There are three admission procedures under the Act which result in compulsory detention:

  • admission for assessment with or without treatment for up to 28 days, which is not renewable (Section 2)
  • admission for treatment for up to six months, renewable for a further six months, and thereafter for periods of up to 12 months at a time (Section 3).
  • emergency admission for assessment for up to 72 hours (Section 4)

A patient can only be admitted under section 3 if the necessary treatment cannot be provided without detention in hospital. Patients who are discharged from a Section 3 are automatically the subject of Section 117, which requires health and local authorities to arrange a package of ‘aftercare’ to assist with re-engaging with daily living.


Section 7 (2) explains that a person over 16 can have ‘their interests protected and be under some control’ of the local authority or a guardian appointed by the local authority. This is to make sure that a patient receives support and community care where it cannot be provided without compulsory powers.

Who is involved?

Approved social workers, GPs and doctors approved under Section 12 of the Act – either psychiatrists or others with specific training in mental health are involved in assessing sections. Each professional assesses the patient’s mental health and circumstances. If any of them believe there is insufficient evidence to warrant sectioning, the person cannot be detained under The Mental Health Act.

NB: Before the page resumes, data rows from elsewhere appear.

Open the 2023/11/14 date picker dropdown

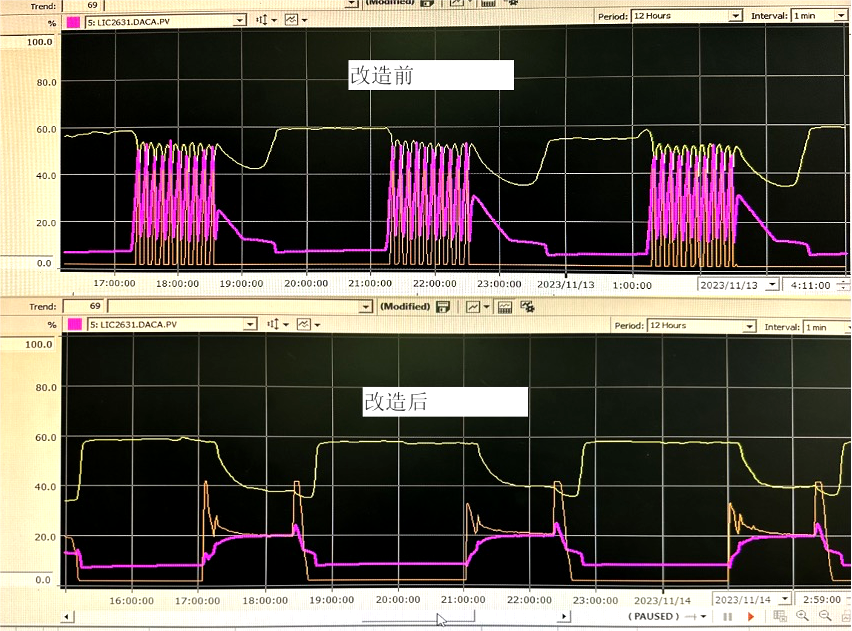(785, 598)
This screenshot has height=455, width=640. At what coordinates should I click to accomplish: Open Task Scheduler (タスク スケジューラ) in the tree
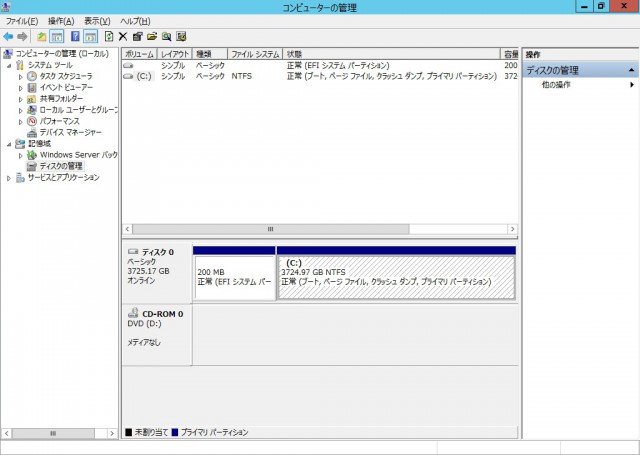[x=66, y=76]
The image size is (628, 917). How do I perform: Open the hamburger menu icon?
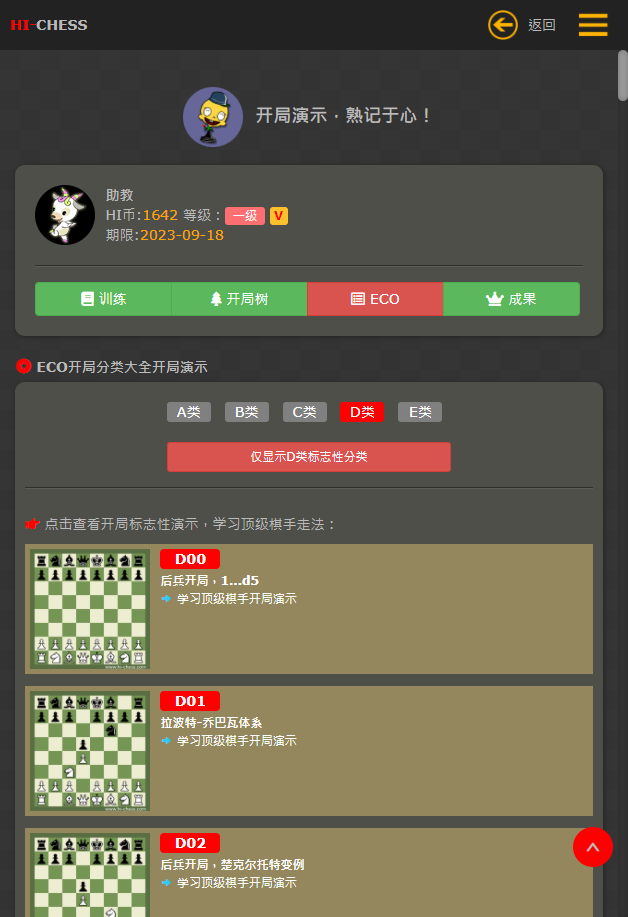click(593, 25)
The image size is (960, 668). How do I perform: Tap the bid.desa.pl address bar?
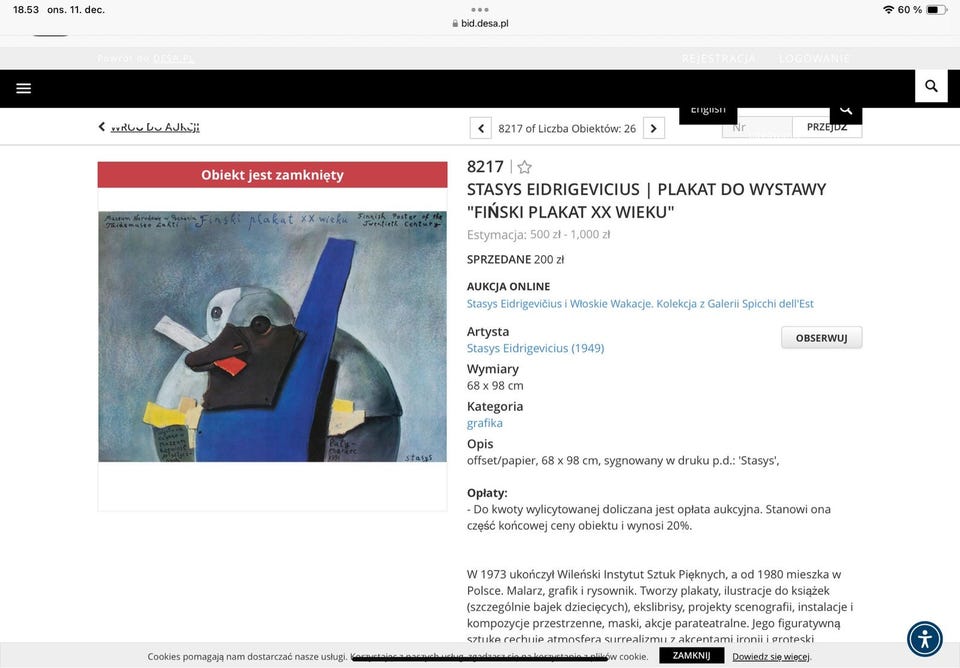pos(480,23)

The patient’s ‘next of kin’ can also apply for their relative to be detained under the Act and has the power to formally request an assessment under the Act in certain circumstances. For more information about the rights of the nearest relative, visit our page here.

Patient rights

  • They have to be informed as soon as practicable after admission of the reasons for their detention and rights of appeal.
  • People who have been detained for more than a few days have the right to appeal against their detention to a Mental Health Act Review Tribunal, an independent committee which has the power to discharge patients in certain circumstances. Patients are entitled to free legal representation in these appeals.
  • The Mental Health Act Commission is a government body which monitors the care of people who are detained, and to ensure that their rights are upheld. The commissioners make regular visits to all hospitals, and will also respond to individual requests for visits. Most hospitals also have an independent hospital managers’ committee to protect the rights of detained people.

These safeguards are not available to informal patients.

For more about the Mental Health Review Tribunal, see the MHRT website.

Older people and the Mental Health Act

The Mental Health Act is only appropriate in work with older people in certain circumstances.

For older people with a progressive mental illness (such as dementia) it is crucial to reassess their needs and capacity on a regular basis.  Most older patients enter a psychiatric hospital on an informal basis, unless they actively object to admission. However, many older patients need supervision and may even need to be restrained from leaving hospital for their own safety. This is also the case for a significant number of older people with dementia in care homes.